● **TEXT TO READ**
========
Cloud Load Balancing - Network Load Balancer (TCP Pass-through)
- A Layer 4 load balancer (works at TCP/UDP level, not HTTP).
- It’s called pass-through because traffic is not terminated at the load balancer → instead, it goes straight through to backend VMs.
- The backend VM handles the connection directly.
🟢 Key Things to Remember
Pass-through (Layer 4)
- NLB doesn’t process or inspect application data (like HTTP headers).
- It just forwards packets (TCP/UDP) to backend VMs.
- Backends terminate the connection (not the LB).
Scope
- Regional only (no global NLB).
- Can only use backends in the same region.
Accessibility
- External NLB → Accessible from the internet.
- Internal NLB → Only accessible from within the VPC (or via VPN/Interconnect).
========
● **REQUIREMENT**
Can you transcribe the part of the Network Load Balancer notes that begins at the words "- A Layer 4" and stops after "the connection directly."?

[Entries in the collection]
========
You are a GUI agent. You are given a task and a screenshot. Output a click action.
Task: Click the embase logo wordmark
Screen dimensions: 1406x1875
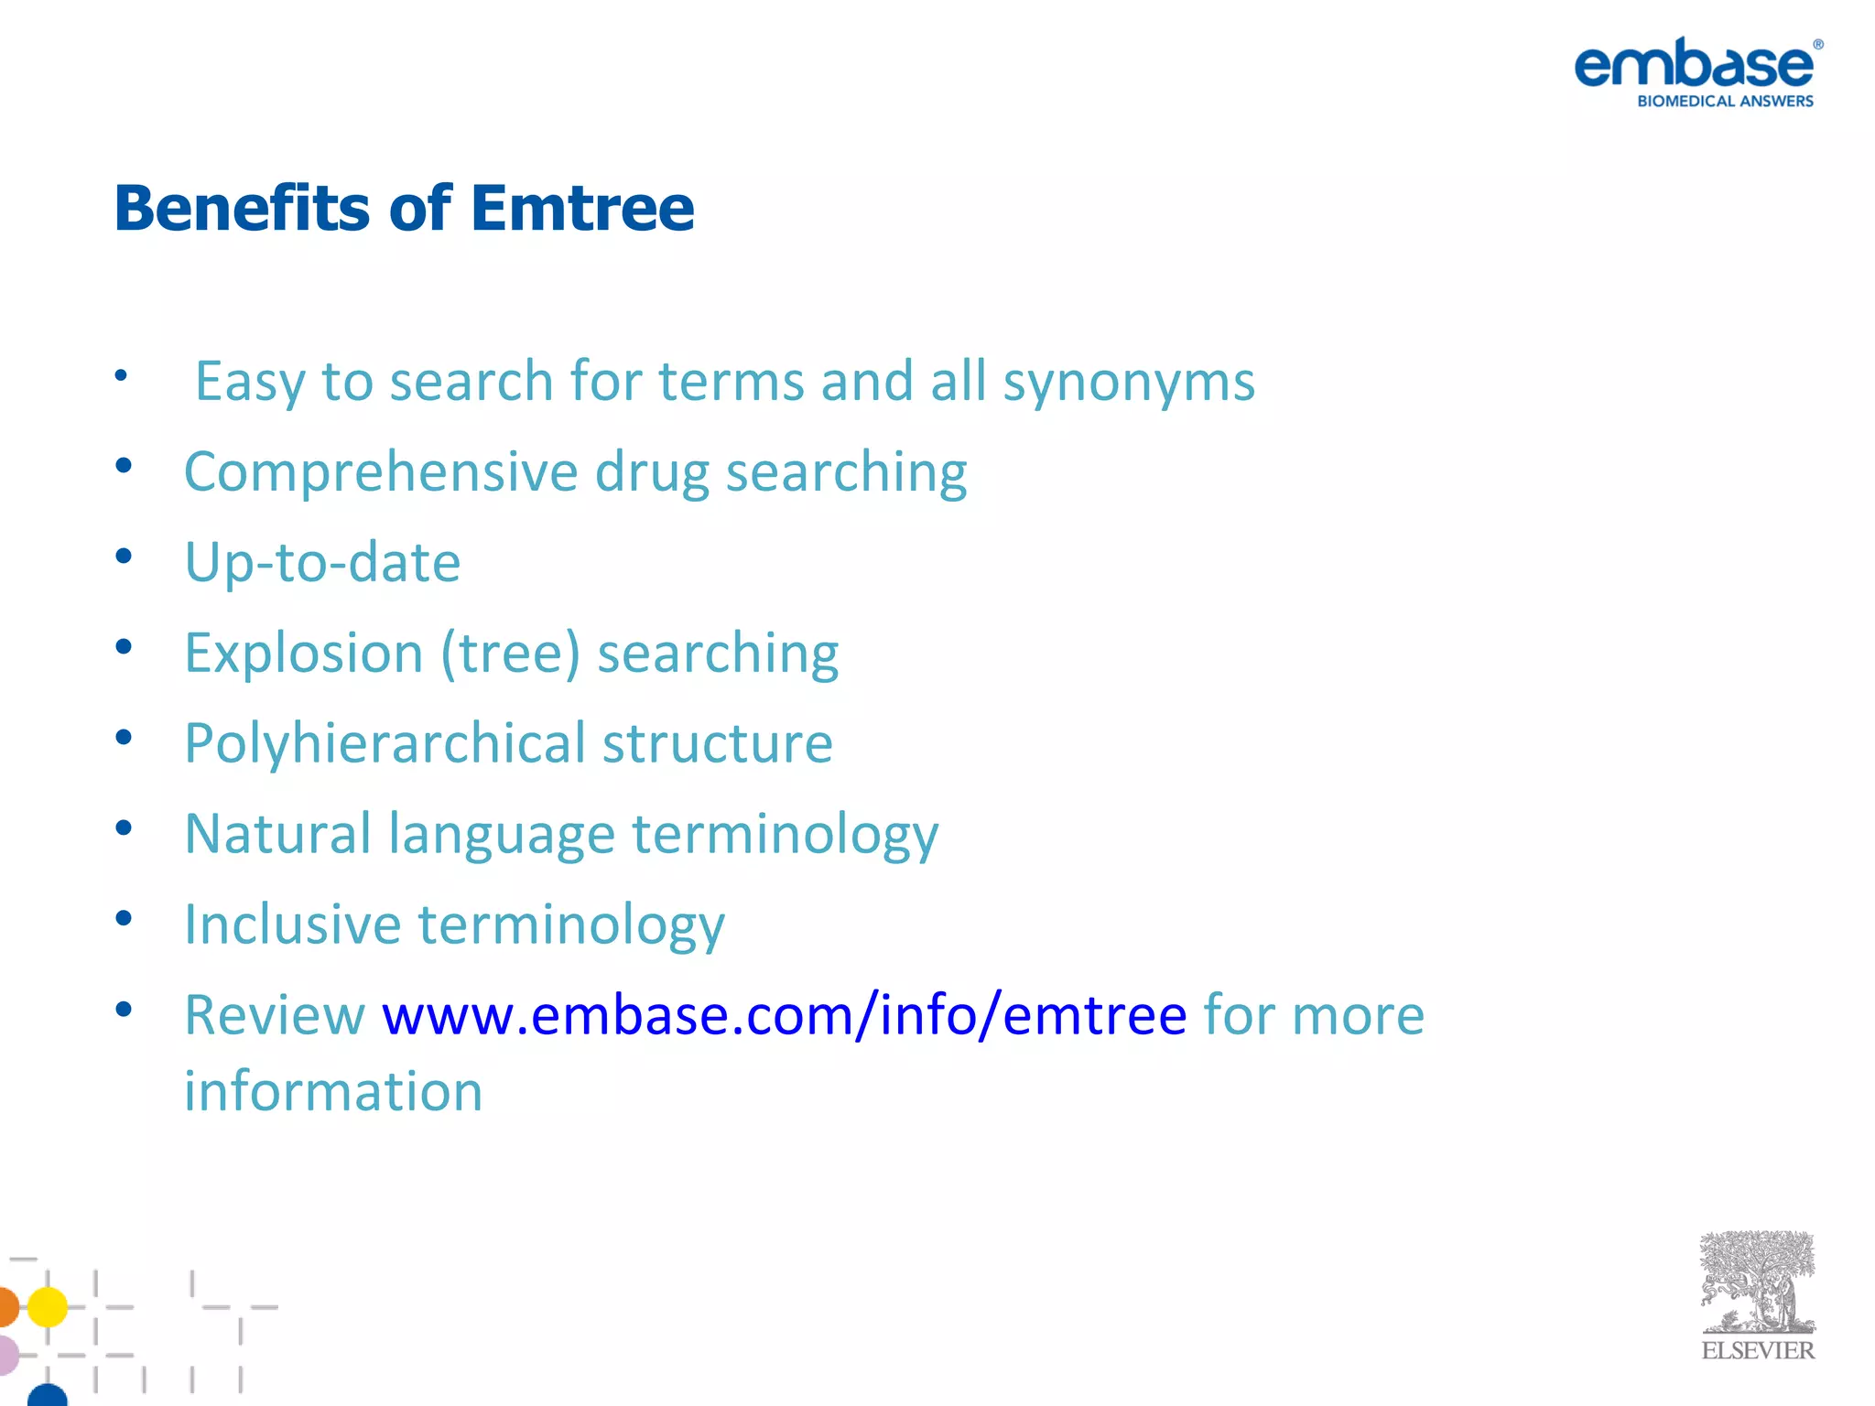pos(1694,64)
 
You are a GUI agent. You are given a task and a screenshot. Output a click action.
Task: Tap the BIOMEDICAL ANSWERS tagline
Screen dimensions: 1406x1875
pos(1725,102)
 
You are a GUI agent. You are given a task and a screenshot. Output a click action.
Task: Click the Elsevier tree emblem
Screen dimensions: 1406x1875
========
● **FINISHED EXERCISE**
- A Layer 4 load balancer (works at TCP/UDP level, not HTTP).
- It’s called pass-through because traffic is not terminated at the load balancer → instead, it goes straight through to backend VMs.
- The backend VM handles the connection directly.